Your "opponent" will be a random AI player.
- Define the space of states x.
e.g. Let x = (x1,..,x9) represent the 9 squares.
Each xi takes value:
0 (blank), 1 (me) or 2 (opponent).
Start at x = (0,0,0,0,0,0,0,0,0).
I make first move (one empty square becomes "1").
Then the opponent makes a random move into an empty square (becomes "2").
Then I observe the new state.
And can take a new action, and so on.
Note from my viewpoint the world is probabilistic
(same action a in same x can lead to different y
after opponent moves).
- Define the space of actions a.
e.g.
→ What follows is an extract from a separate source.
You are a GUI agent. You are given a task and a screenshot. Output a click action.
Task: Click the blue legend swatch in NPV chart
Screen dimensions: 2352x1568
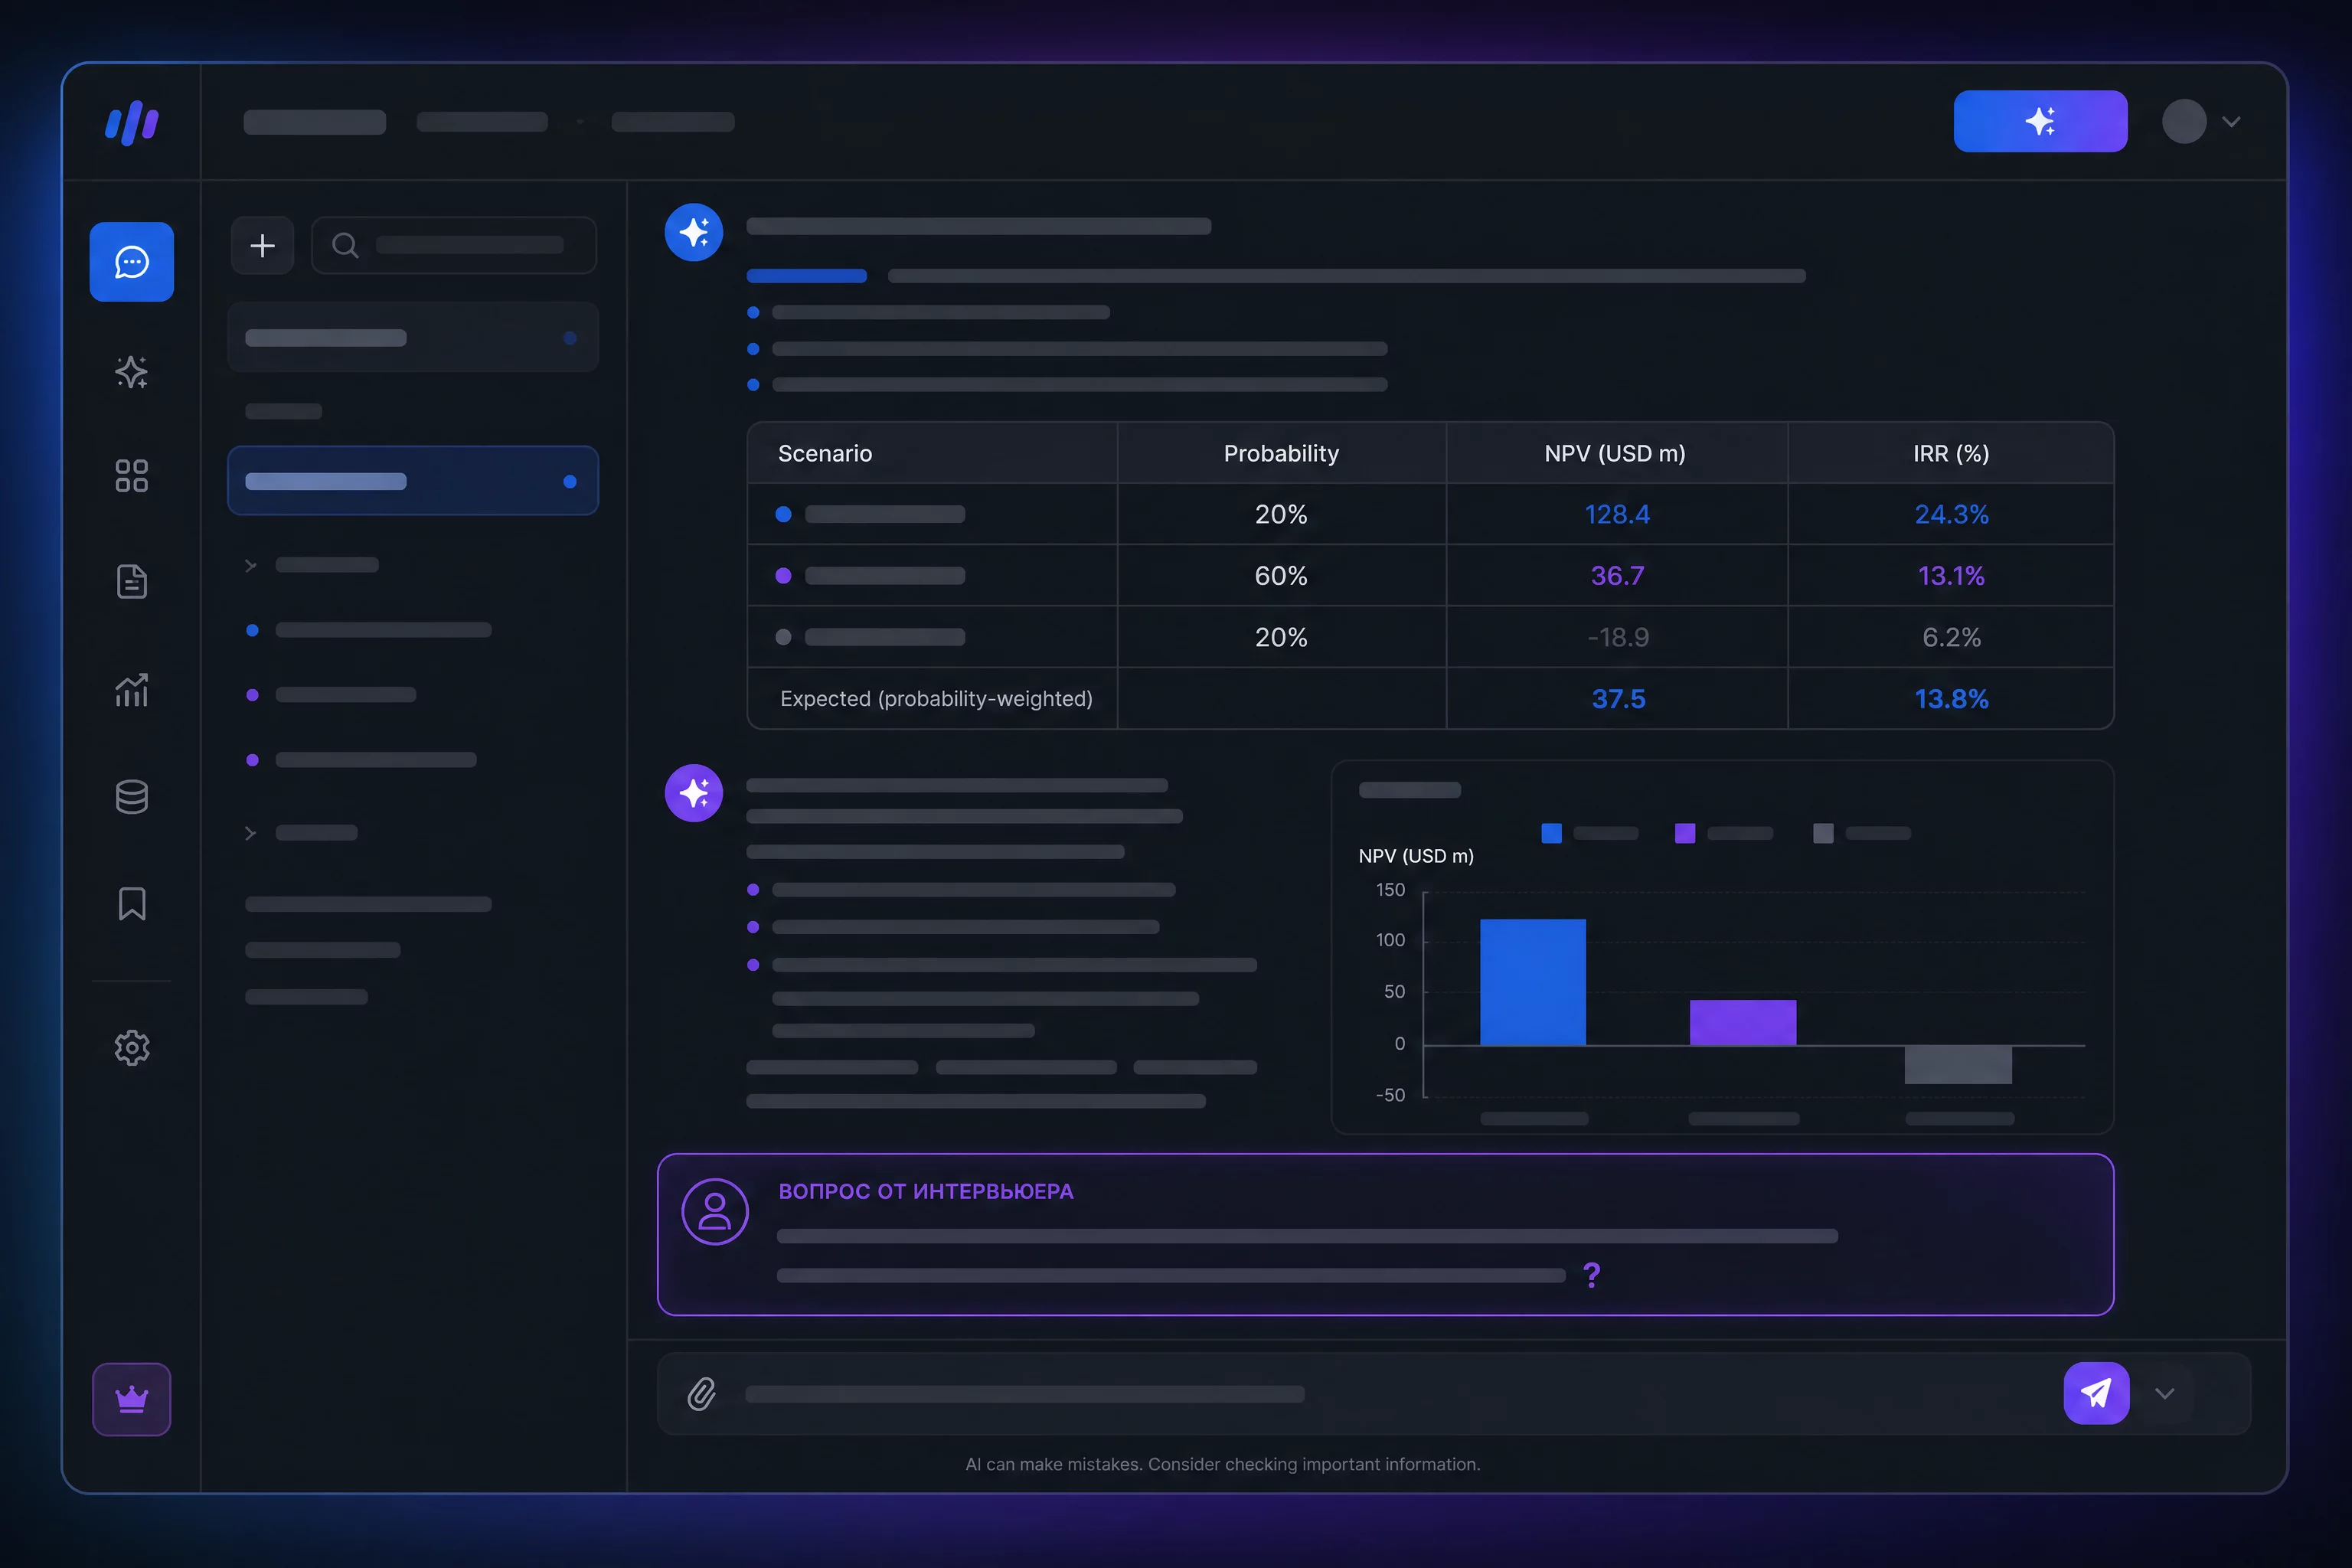coord(1551,833)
Let a = (a1).
a1 takes value 0 to 8 (meaning put "1" into one of the 9 squares).
When an action is illegal (put "1" into non-empty square)
you could define it as just leaving you in same state x,
ready to take new action.
Problem: Might prefer to stay in same state x forever if alternative is
opponent wins!
So you could punish the action instead (e.g. lose game)
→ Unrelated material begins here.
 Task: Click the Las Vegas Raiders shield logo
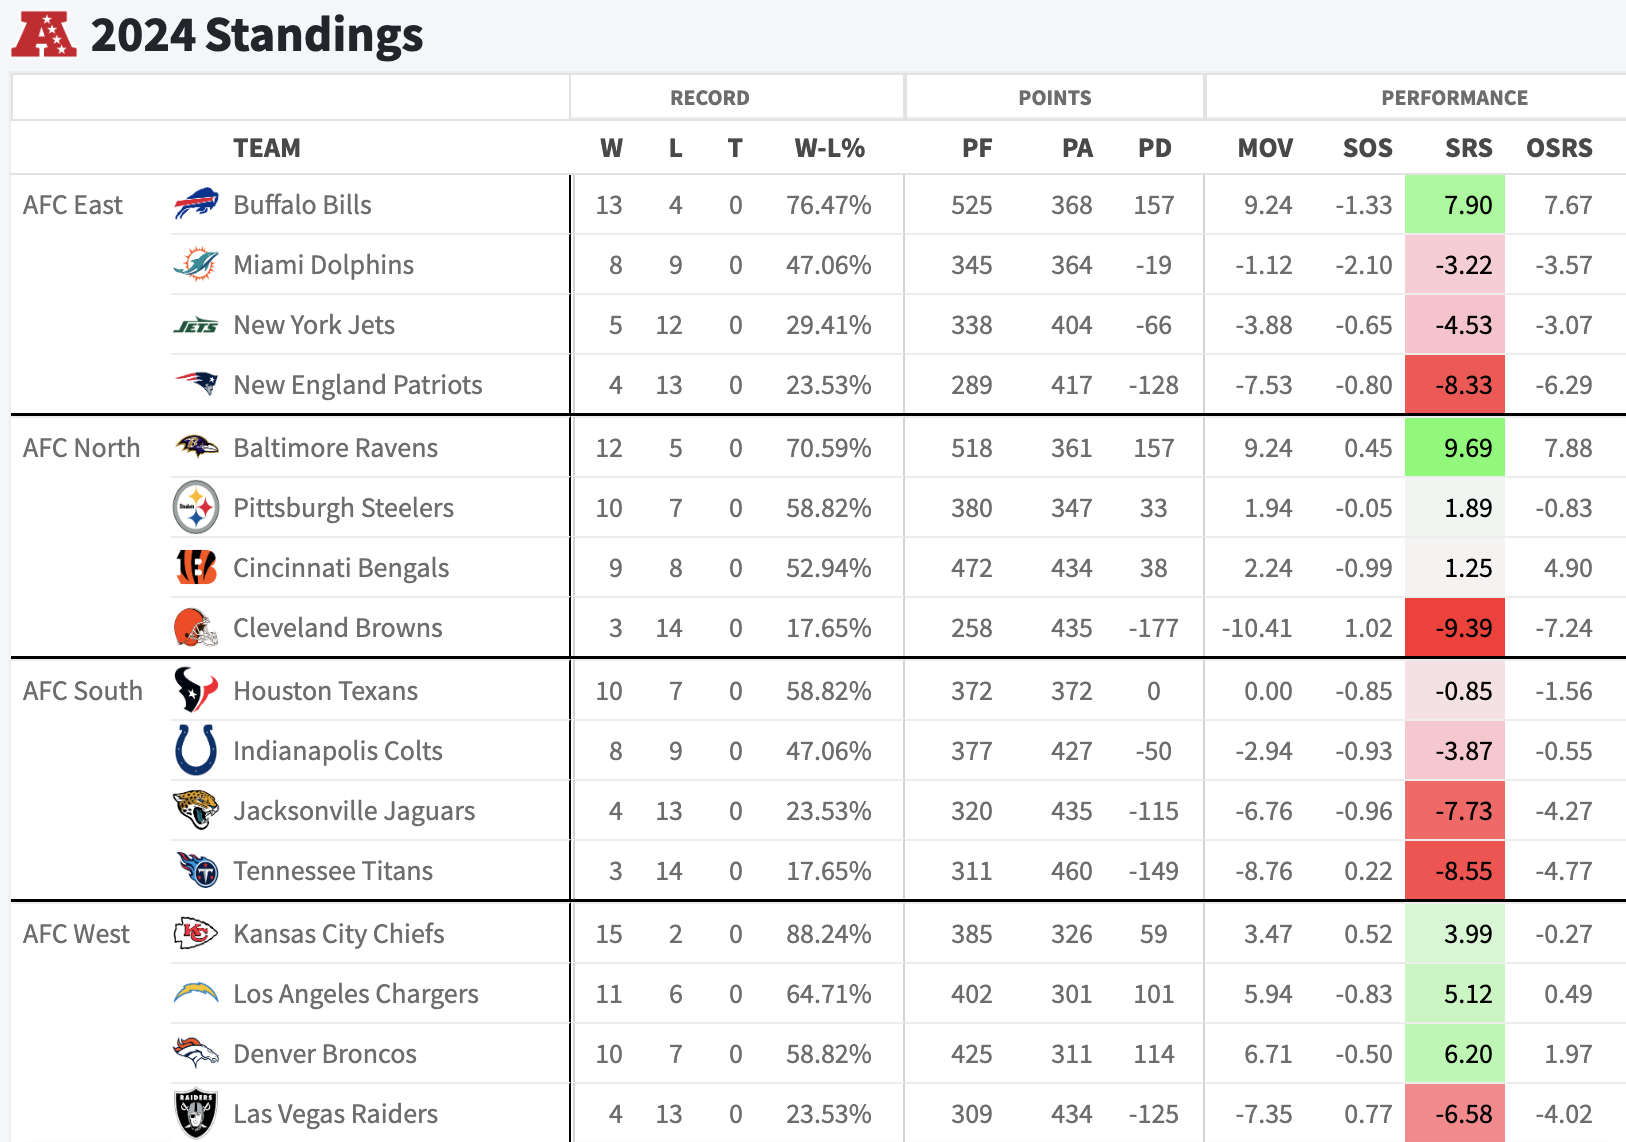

to make it definitely learn not to take it.
In different states x, different actions a are illegal.
Perhaps too complex to define all these in advance.
We could just learn them all by trial and error.
- Define an array to hold Q(x,a) values.
See
Coding the state-space as a lookup-table.
See
Sample code for lookup-table Q-learning.
39 states = 19,683 states
We need 19,683 x 9 boxes for Q(x,a) table = 177,147 boxes.
Run
testEnumeration.
- Define the reward function.
r for getting to one of 3 classes of lines.
3 horizontal lines or 3 vertical lines or 2 diagonals.
Rather than define in advance all possible states y where can get r,
might be easier to just write a function "isGoal(state)"
to check if any given state y is goal.
Punishment if opponent wins.
Zero if draw.
- Set it up so you can do a run (until end game, maximum of 9 steps)
and can plug in any learning algorithm to modify the Q-values.
- Start by modifying the Q-values as follows.
When you get a reward or punishment:
Q(x,a) := r
- Demo it.
Show how well it plays.
The above is for 90 percent. For the last 10 percent do:
- First, modify it to deal with the fact that sometimes you get a reward / punishment,
sometimes you don't (because opponent is random).
Build up a running average of all feedback:
Q(x,a) := (1-α) Q(x,a)
+ α r
where α
goes 1, 1/2, 1/3, ...
i.e.
α
is 1/n,
where n is the number of times you have updated this particular pair Q(x,a).
i.e. You need to keep another array n(x,a) to remember all these.
- Then modify it to look into the future, so we can move towards a goal state
from far away:
Q(x,a) := (1-α) Q(x,a) +
α
( r + γ c )
where c = best Q-value in next state
- Demo it now.
Show how well it plays.
To hand up:
- Write it in any language.
-
Hand up a commented printout of your program.
(Hint: Colour printout in landscape mode
is normally the best way to print out code.)
- Hand up a report showing what your program does, with output and screen shots.